* What you need to do: Scan the entries line by line and return those with "computer".
# # #
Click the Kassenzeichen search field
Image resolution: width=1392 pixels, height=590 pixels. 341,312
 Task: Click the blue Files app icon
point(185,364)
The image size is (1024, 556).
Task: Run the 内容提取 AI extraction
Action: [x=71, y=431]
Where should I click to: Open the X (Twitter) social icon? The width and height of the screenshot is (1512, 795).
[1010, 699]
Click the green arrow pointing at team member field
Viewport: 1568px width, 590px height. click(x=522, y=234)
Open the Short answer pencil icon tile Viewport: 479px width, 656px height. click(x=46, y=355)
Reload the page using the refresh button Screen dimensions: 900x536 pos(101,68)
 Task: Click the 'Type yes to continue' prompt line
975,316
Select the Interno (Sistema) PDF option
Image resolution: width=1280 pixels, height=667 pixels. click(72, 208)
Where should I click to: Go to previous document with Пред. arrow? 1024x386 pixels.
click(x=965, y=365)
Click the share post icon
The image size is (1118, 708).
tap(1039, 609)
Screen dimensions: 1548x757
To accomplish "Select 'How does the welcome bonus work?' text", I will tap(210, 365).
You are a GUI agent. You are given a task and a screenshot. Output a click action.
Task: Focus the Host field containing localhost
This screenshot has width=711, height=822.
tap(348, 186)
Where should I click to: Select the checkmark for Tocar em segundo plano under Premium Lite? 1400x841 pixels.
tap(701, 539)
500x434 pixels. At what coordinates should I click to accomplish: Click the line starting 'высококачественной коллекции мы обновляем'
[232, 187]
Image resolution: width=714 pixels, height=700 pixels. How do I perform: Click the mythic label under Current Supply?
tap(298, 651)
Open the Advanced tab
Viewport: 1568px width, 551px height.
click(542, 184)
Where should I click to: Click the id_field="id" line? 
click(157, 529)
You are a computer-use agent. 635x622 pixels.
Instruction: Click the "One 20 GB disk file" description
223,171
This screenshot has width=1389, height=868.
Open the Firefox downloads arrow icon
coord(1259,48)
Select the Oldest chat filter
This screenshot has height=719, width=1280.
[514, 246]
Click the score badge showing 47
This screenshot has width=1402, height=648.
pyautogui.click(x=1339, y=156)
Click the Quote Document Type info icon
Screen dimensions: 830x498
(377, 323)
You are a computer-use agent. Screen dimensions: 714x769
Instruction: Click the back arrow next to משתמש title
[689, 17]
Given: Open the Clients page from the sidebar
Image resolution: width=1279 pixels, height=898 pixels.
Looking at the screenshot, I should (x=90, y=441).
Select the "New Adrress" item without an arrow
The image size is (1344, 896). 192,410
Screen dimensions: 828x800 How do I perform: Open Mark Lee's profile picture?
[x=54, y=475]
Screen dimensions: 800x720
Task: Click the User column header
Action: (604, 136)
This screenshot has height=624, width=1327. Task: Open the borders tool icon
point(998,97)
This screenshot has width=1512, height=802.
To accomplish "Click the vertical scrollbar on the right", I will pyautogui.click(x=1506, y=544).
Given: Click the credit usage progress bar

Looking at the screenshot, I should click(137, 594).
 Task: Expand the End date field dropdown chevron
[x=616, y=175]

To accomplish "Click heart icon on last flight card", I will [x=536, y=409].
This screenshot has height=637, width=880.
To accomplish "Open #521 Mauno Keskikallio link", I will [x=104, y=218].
# # #
* Response:
You are a computer-use agent. 635x622 pixels.
You are a computer-use agent. Screen dimensions: 714x769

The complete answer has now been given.